(Records contained in a dataset)

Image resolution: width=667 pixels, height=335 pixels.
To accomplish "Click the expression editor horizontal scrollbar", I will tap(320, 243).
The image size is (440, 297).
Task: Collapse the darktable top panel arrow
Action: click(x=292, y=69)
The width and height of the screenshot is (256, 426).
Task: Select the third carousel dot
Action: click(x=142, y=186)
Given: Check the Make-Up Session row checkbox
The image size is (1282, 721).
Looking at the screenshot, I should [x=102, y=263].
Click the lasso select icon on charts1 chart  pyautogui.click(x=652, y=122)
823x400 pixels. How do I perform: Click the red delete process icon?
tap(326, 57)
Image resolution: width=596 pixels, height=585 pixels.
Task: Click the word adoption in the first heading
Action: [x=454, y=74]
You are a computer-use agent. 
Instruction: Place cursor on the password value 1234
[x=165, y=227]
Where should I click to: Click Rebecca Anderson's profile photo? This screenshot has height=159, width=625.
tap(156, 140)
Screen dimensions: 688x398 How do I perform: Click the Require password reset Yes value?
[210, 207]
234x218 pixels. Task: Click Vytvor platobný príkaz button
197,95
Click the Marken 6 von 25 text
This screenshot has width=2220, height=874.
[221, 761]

EXERCISE | Every single record is to be set down again, unaltered.

WRITTEN ANSWER |
Image resolution: width=667 pixels, height=335 pixels.
To accomplish "Click the expression editor horizontal scrollbar", I will tap(320, 243).
The image size is (440, 297).
Task: Collapse the darktable top panel arrow
Action: click(x=292, y=69)
The width and height of the screenshot is (256, 426).
Task: Select the third carousel dot
Action: click(x=142, y=186)
Given: Check the Make-Up Session row checkbox
The image size is (1282, 721).
Looking at the screenshot, I should [x=102, y=263].
Click the lasso select icon on charts1 chart  pyautogui.click(x=652, y=122)
823x400 pixels. How do I perform: Click the red delete process icon?
tap(326, 57)
Image resolution: width=596 pixels, height=585 pixels.
Task: Click the word adoption in the first heading
Action: [x=454, y=74]
You are a computer-use agent. 
Instruction: Place cursor on the password value 1234
[x=165, y=227]
Where should I click to: Click Rebecca Anderson's profile photo? This screenshot has height=159, width=625.
tap(156, 140)
Screen dimensions: 688x398 How do I perform: Click the Require password reset Yes value?
[210, 207]
234x218 pixels. Task: Click Vytvor platobný príkaz button
197,95
Click the Marken 6 von 25 text
This screenshot has width=2220, height=874.
[221, 761]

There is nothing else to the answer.